OAG Calls. It Wants Its Emails Back.
Today, I wrote up a piece about how Office of Attorney General lawyers were/are furious with fire department brass. What's the reason for their anger? A shoddy investigation into the Georgetown Library fire that has become the subject of a massive lawsuit in D.C. Superior Court. The shoddy investigation means a lot of problems with basics like discovery and evidence requests by plaintiffs attorneys.
In my item (linked above, please read it!), I quote from two OAG lawyers' e-mails to the fire department. The two attorneys call out the department for their potentially damaging stonewalling on the discovery, and question whether fire investigators followed basic national standards when they worked the Georgetown library case.

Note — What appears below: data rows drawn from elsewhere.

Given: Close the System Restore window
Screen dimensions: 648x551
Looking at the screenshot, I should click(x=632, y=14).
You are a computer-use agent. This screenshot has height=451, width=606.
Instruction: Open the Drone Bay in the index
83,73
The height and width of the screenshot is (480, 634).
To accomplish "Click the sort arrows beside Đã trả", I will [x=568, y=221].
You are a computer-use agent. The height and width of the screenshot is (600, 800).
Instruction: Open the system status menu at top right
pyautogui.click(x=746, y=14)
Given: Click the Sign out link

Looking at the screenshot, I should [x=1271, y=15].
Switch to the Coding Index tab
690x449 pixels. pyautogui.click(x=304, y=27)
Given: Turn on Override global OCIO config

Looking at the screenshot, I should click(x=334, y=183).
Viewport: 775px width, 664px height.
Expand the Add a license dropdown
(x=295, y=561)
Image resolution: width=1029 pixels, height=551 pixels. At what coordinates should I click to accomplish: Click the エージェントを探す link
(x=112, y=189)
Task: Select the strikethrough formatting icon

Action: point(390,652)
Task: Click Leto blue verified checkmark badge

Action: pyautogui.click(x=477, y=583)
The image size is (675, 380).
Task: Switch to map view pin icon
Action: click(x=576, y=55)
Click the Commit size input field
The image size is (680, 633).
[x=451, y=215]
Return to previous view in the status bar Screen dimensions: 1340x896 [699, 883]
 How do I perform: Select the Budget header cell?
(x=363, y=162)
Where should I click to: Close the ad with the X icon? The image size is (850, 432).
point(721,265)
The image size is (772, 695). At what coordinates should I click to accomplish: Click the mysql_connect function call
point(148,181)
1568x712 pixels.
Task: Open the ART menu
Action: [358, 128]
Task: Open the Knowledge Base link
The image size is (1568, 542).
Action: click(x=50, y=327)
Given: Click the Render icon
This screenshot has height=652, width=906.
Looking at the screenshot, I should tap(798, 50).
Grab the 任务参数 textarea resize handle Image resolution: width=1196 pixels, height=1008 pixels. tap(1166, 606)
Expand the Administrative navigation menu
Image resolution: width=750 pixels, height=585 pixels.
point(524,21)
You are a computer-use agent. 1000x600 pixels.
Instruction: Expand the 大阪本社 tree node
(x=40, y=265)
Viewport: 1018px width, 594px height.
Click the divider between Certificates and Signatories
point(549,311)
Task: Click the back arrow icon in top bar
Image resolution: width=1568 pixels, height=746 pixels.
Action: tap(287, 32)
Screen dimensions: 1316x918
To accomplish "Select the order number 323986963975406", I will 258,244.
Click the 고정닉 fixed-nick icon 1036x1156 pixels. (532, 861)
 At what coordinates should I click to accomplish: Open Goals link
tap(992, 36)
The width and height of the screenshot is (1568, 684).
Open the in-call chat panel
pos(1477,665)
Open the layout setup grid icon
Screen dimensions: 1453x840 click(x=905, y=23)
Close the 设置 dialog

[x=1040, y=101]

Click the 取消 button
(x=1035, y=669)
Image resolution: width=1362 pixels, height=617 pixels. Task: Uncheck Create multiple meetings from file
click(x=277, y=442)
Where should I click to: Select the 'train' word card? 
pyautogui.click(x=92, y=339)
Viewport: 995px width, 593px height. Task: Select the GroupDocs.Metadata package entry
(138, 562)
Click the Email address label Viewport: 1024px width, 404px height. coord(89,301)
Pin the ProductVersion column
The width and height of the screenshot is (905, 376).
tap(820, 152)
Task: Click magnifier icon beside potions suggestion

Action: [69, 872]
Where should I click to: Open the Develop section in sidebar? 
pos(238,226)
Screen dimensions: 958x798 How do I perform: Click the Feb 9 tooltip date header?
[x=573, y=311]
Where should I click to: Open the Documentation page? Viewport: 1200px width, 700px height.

In my calls to the OAG prior to publishing the piece (linked above, please read it!), I got nowhere. Nothing much beyond no comment, it's pending litigation, the usual.
A few hours after my item ran (linked above, please read it!), OAG's Kimberly Matthews called to say she really, really wanted to see those e-mails. Could I please send them to her?
I wondered aloud to Matthews: Why would you need me to give you e-mails your own people sent? Couldn't you get the e-mails another way like by asking the attorneys that sent them? After all, the e-mails were sent by her people.
I told her no dice.
I wonder if this is a ploy to try and figure out who leaked me those e-mails? Or am I just being paranoid?